A drone video released by RT that exposes the utter devastation Syrians are fleeing from.
Revealing in detail the consequences of the country’s five-year civil war, the footage shows the piles of rubble ruined buildings that Homs – previously Syria’s third largest city – has been reduced to.
While the video reflects the utter desolation in a city that was once home to more than 650,000 people, peace talks aimed at ending hostilities remain frustratingly unproductive.
Arguments over who should or should not attend the negotiations overshadowed the continuous damage wrought in a war that has seen over 11 million Syrians flee, more than half the country’s entire population.
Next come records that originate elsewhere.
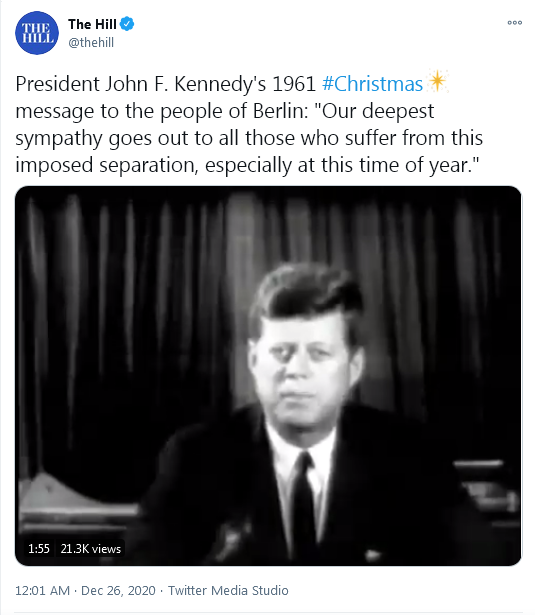Play the embedded black-and-white video
This screenshot has height=615, width=535.
pyautogui.click(x=268, y=376)
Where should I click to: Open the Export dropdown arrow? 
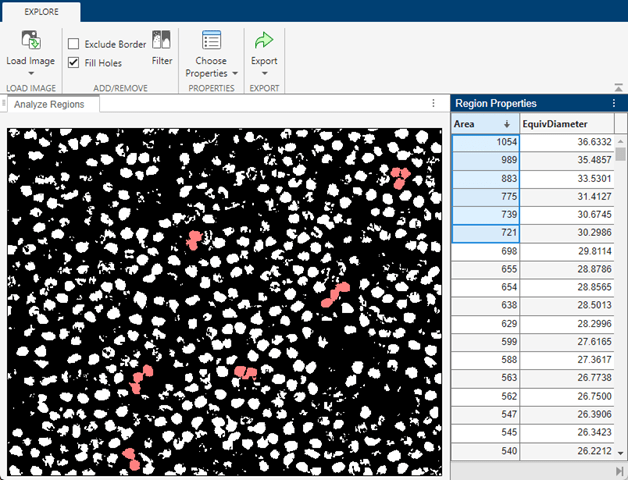point(264,73)
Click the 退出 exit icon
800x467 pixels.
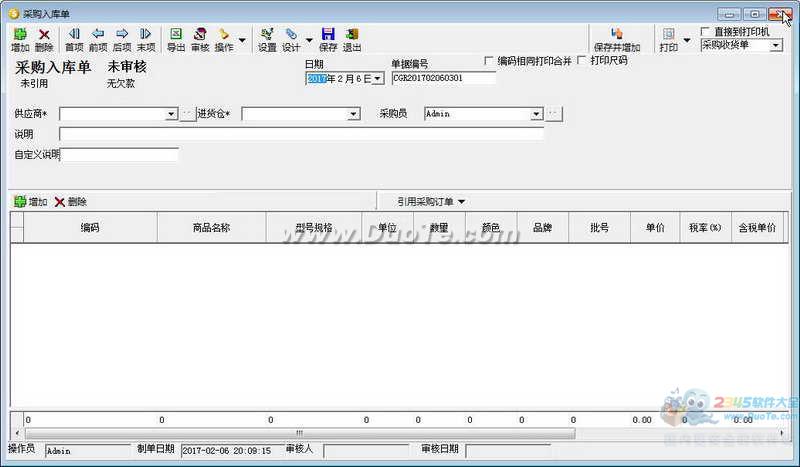click(352, 40)
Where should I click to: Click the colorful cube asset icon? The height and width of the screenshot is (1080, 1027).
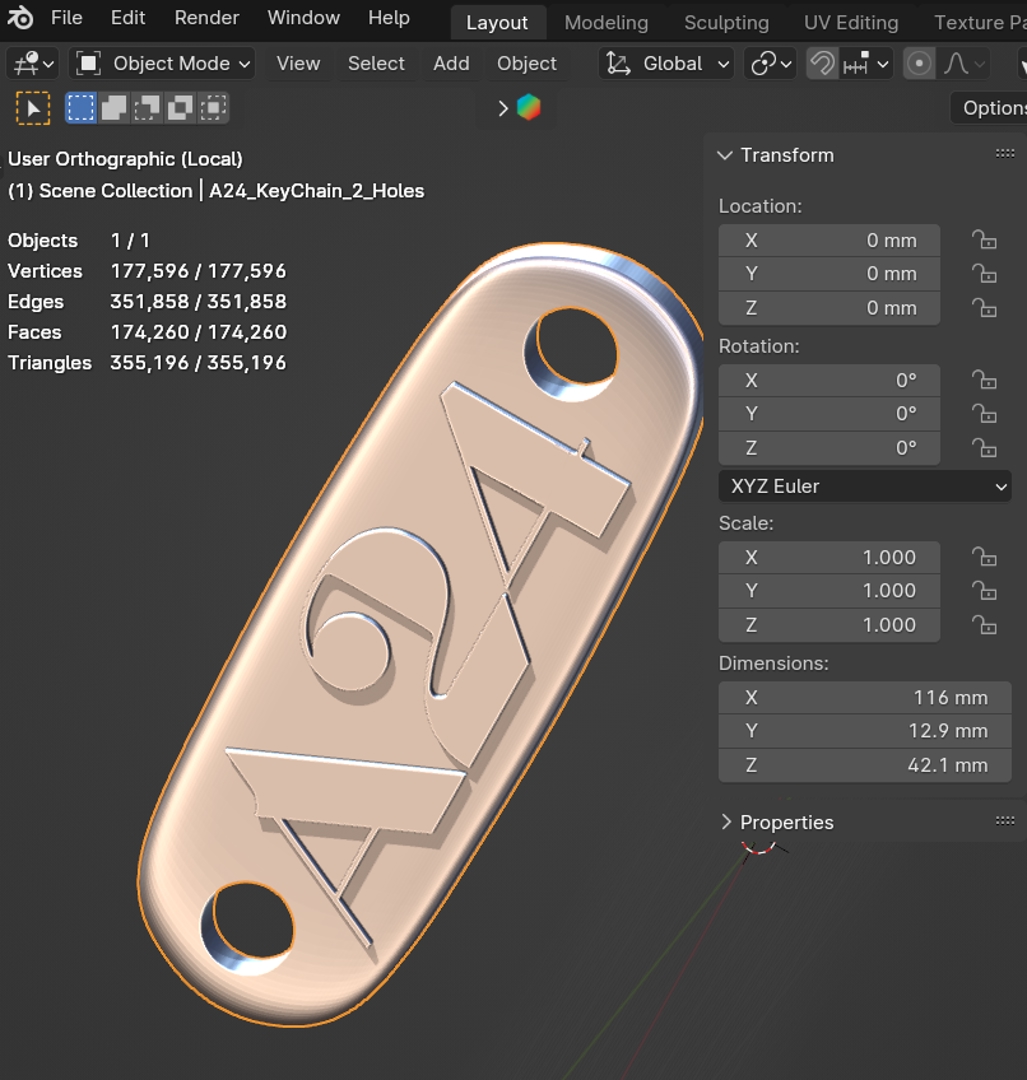click(x=529, y=108)
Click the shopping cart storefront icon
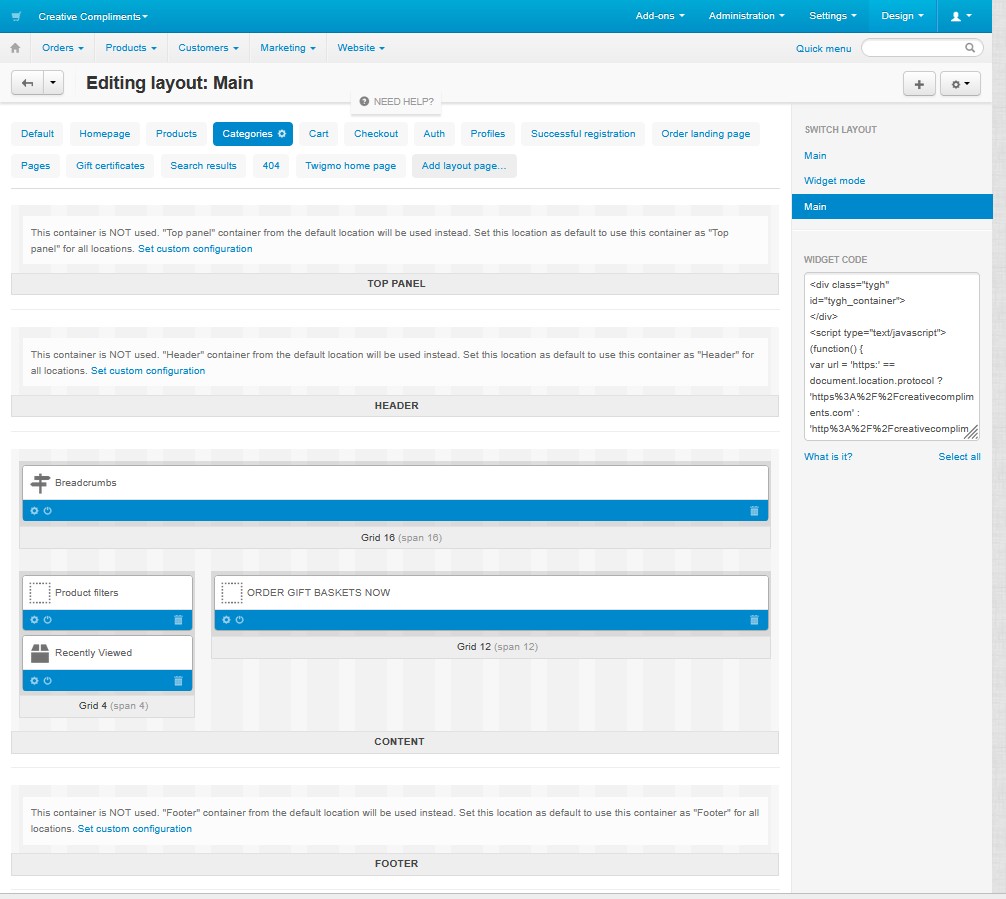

The growing numbers of people who die everyday attempting to reach the relative safe haven of Europe has not abated anti-refugee sentiment growing across the continent.
Denmark recently introduced legislation that permits the seizing of refugees’ valuables, which drew comparisons to the treatment of Jews by Nazi Germany.
Sweden is rejecting applications from 80,000 people who sought asylum in the Scandinavian country last year, while Finland also intends to expel 20,000 of the 32,000 applications received in 2015.
Angela Merkel announced recently that Syrian refugees would be expected to return to the Middle East once the conflict is over, while British Prime Minister David Cameron dismissed those living in the squalor of Calais’ “Jungle” as “a bunch of migrants”.
Starting in 2011, the ongoing conflict in Syria pitches Bashar al Assad’s regime – aided by Russia – against a multitude of different and competing factions, including Islamist group Isis and associated militias.
The language of a continent that once appeared to welcome refugees no longer appears so accommodating, despite the evidently dire situation in Homs, Damascus and other Syrian cities reduced to ruins over the last five years.